Part One of this article explained how the European Union’s 2015 fourth anti-money laundering directive (2015/849 or 4AMLD) required financial institutions to apply data protection safeguards to their anti-money laundering/countering the financial terrorism compliance programs, but the guidance never materialized. In 2021, the Commission introduced 2021/0240 (COD) to establish an EU Anti-Money Laundering Authority and 2021/0239 (COD) an Anti-Money Laundering Regulation that, once again, presents opportunities for cooperation between financial crime compliance and data protection and privacy leaders.  

While many of the European Data Protection Supervisor’s recommendations aligned with financial crime compliance attitudes, we summarize aspects of the opinion that pose challenges to AMLR, including 1) beneficial ownership registries; and 2) financial intelligence units. 

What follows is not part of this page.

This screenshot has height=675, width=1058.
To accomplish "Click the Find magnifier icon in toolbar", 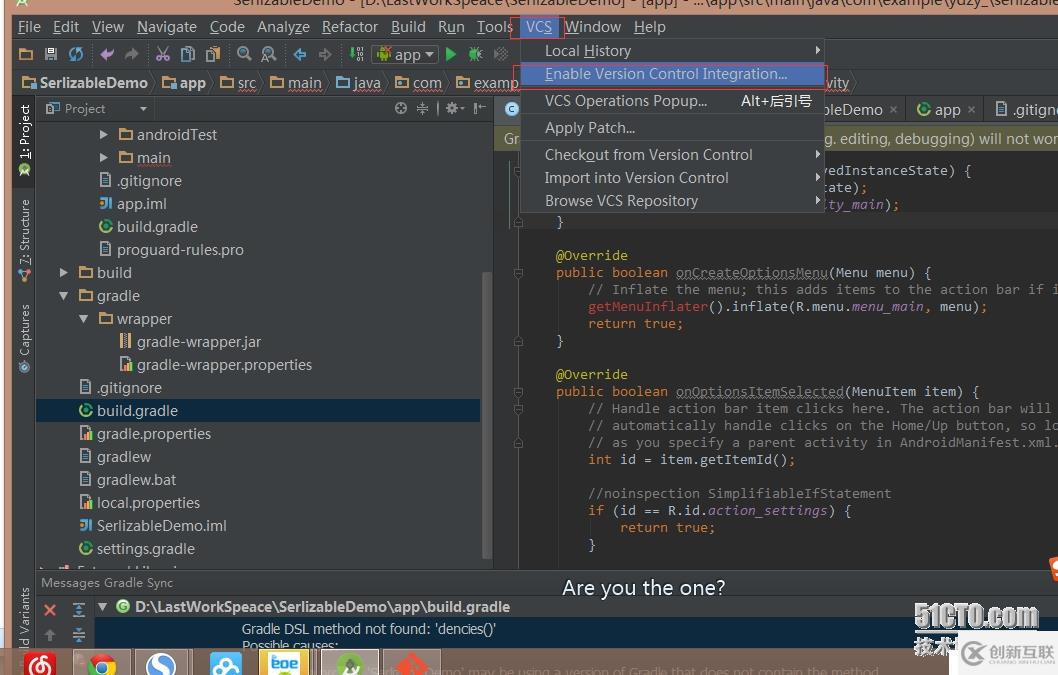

Beneficial Ownership Registries

4AMLD, and later 5AMLD (2018/843), required member states to create national beneficial ownership registries to allow obligated entities to identify natural persons who ultimately own or control an entity including “senior managing officials,” trustees and others to prevent corporations being used to hide illicit activity. Legitimate use for data collection was cited for “money laundering, terrorist financing, and the associated predicate offences, such as corruption, tax crimes and fraud” but exemptions were allowed “where such access would expose the beneficial owner to the risk of fraud, kidnapping, blackmail, violence or intimidation, or where the beneficial owner is a minor or otherwise incapable.” 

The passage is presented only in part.